> **MATERIAL PROVIDED**:
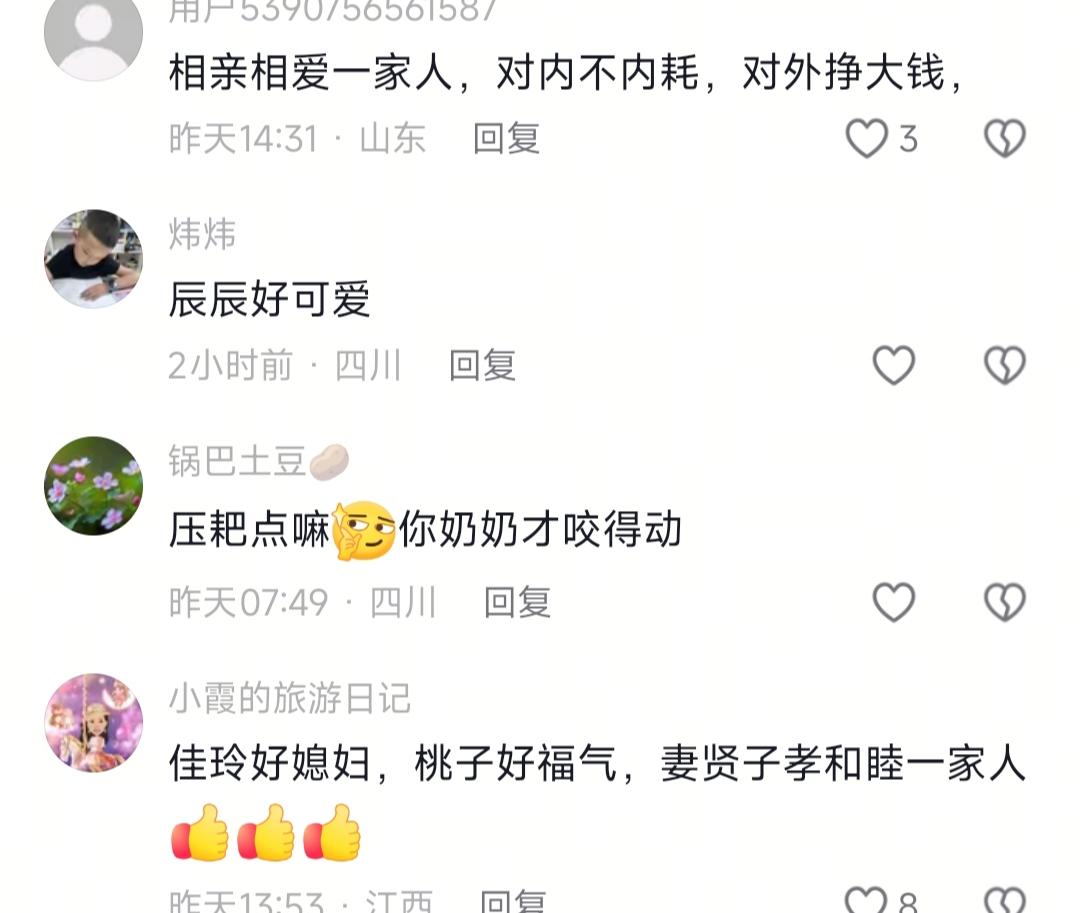Reply to the comment from 山东
This screenshot has height=913, width=1080.
coord(506,138)
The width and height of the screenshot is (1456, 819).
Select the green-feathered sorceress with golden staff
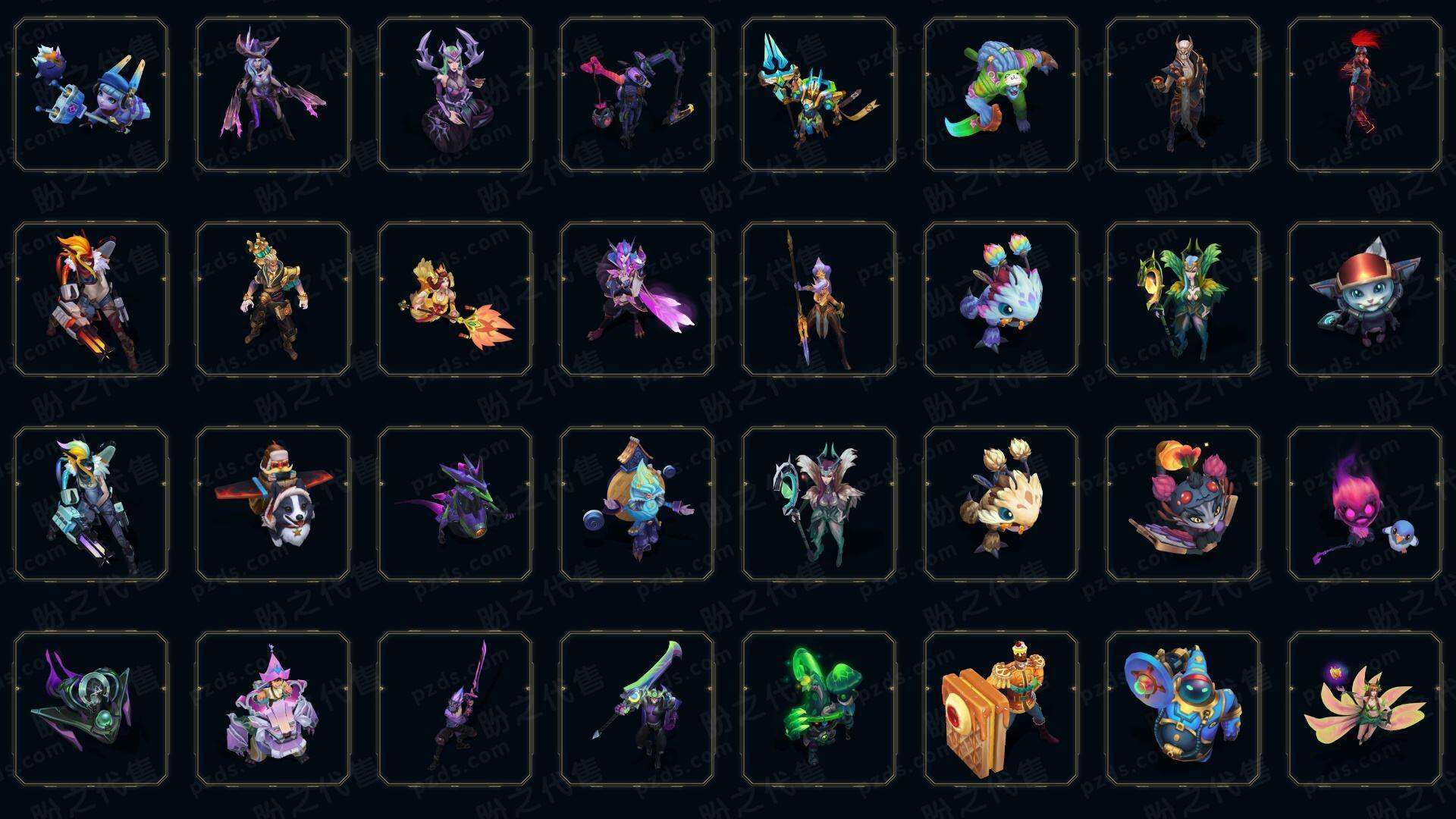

> **WHAT IS NEEDED**: Only an exact copy of the lines from the one with "The width and" through the last line of the data above is wanted, and no pictures.

> **TASK RESULT**:
The width and height of the screenshot is (1456, 819).
Select the green-feathered sorceress with golden staff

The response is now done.